**EXERCISE BRIEF**
Print exactly the lines below between the line holding "Task: Expand the" and the line holding "Screen dimensions: 455x278", inclusive, and nothing more.

________________

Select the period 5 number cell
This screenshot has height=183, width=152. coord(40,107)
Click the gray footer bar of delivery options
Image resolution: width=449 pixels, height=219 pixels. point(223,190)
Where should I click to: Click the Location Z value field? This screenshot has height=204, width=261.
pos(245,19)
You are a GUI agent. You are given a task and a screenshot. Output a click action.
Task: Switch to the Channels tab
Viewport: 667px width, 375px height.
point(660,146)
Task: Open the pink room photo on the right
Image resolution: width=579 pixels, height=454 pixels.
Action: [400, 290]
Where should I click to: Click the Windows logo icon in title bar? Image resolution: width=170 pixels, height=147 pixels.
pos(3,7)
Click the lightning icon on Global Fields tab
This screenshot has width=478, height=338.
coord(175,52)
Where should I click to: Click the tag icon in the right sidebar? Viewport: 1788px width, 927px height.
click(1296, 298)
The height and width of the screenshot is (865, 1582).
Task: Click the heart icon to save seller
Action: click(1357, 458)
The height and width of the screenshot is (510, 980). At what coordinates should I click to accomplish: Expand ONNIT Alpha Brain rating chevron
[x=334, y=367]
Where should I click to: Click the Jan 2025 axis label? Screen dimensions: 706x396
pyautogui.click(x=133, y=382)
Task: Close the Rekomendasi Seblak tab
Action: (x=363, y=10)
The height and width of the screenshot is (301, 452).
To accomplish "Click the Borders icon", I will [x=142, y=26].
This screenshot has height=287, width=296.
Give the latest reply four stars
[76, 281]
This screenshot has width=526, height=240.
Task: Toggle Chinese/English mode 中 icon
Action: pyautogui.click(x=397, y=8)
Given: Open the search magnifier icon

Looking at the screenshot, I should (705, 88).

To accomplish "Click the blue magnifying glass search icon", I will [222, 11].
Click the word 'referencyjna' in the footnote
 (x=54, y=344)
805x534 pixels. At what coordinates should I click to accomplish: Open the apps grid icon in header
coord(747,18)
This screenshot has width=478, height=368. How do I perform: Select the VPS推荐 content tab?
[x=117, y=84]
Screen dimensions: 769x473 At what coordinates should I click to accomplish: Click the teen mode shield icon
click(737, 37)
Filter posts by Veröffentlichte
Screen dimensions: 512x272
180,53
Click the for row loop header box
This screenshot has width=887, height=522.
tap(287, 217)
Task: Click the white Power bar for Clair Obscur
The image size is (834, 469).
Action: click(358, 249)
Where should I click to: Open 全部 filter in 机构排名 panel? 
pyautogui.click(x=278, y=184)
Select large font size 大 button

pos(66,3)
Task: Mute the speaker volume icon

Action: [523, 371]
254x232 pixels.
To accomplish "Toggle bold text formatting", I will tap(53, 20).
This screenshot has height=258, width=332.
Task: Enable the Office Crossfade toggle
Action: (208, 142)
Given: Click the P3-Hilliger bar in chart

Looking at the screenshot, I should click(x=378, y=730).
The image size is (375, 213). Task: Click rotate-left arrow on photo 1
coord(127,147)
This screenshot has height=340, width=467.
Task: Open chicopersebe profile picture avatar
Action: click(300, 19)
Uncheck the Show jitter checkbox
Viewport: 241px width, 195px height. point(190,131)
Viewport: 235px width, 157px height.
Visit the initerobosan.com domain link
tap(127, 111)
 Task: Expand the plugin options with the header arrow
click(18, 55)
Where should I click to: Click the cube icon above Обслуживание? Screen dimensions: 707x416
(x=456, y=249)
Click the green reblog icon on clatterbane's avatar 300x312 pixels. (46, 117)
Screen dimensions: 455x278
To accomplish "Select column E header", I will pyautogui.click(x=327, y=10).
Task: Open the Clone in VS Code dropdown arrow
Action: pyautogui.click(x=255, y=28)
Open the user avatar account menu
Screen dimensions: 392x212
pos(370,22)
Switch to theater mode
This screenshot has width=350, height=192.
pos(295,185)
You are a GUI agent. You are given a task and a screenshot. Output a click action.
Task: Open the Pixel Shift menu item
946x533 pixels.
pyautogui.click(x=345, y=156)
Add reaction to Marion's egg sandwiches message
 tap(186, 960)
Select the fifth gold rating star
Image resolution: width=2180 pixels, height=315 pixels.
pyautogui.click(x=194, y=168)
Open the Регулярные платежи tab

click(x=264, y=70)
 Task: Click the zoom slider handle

________________

**ANSWER SPACE**
 Task: Expand the plugin options with the header arrow
click(18, 55)
Where should I click to: Click the cube icon above Обслуживание? Screen dimensions: 707x416
(x=456, y=249)
Click the green reblog icon on clatterbane's avatar 300x312 pixels. (46, 117)
Screen dimensions: 455x278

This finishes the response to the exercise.